A private bank in Luxembourg provided special treatment to Mohammed bin Zayed (MBZ) the crown prince of Abu Dhabi and de facto ruler of the United Arab Emirates (UAE), including advice on how to attack Qatar’s financial markets, recent reports revealed.
As Bloomberg News recently reported, some of the work carried out by Financier David Rowland and his private bank Banque Havilland went beyond financial advice.
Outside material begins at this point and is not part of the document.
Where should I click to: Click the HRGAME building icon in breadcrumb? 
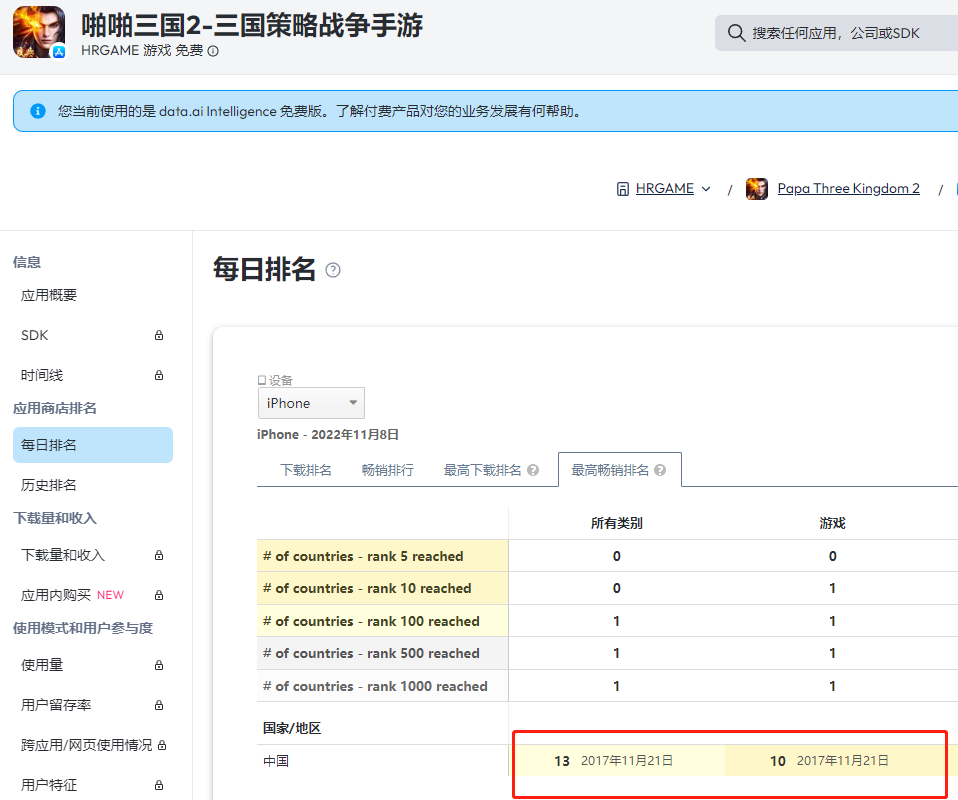pyautogui.click(x=622, y=188)
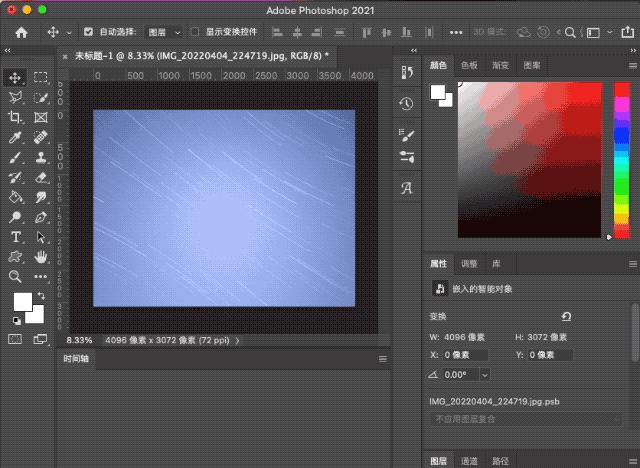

It included scouting for deals in Zimbabwe, setting up a company to buy the image rights of players on the Abu Dhabi-owned Manchester City Football Club and helping place the bank’s chairperson at the time on the board of Human Rights Watch after it published reports critical of the Persian Gulf country.
None was as brazen, though, as a 2017 plan devised by the bank for an assault on the financial markets of Qatar, a country that had just been blockaded by the UAE, Saudi Arabia, Egypt and Bahrain for allegedly sponsoring terrorism, Bloomberg reported.
In a leaked document revealing a page from a 2017 presentation, prepared by a former Banque Havilland analyst that is now part of a London lawsuit brought by the government of Qatar, listed five mission statements featured in the presentation and called for a coordinated attack to deplete Qatar’s foreign exchange reserves and pauperize its government.
The leaked documents also show that executives at Rowland’s Banque Havilland referred to MBZ as “the Boss.”
Qatar filed lawsuits last year against three banks, accusing them of causing billions of dollars of damage to its economy by what it called overseas currency manipulation in the wake of an Arab boycott against Qatar in 2017.
The cases, filed in London and New York, named Luxembourg-based Banque Havilland, the United Arab Emirates' First Abu Dhabi Bank (FAB) and Saudi Arabia's Samba Bank, according to filings seen by Reuters and a statement from Qatar's government communications office.
Luxembourg-based Banque Havilland had denied that it had engaged in actions designed to weaken Qatar's economy.
"The Bank has launched an independent forensic investigation on the matter led by external legal counsel," Banque Havilland had said in a statement.
"The investigation has established that the Bank did not engage in any transaction contemplated in the related articles published at the time."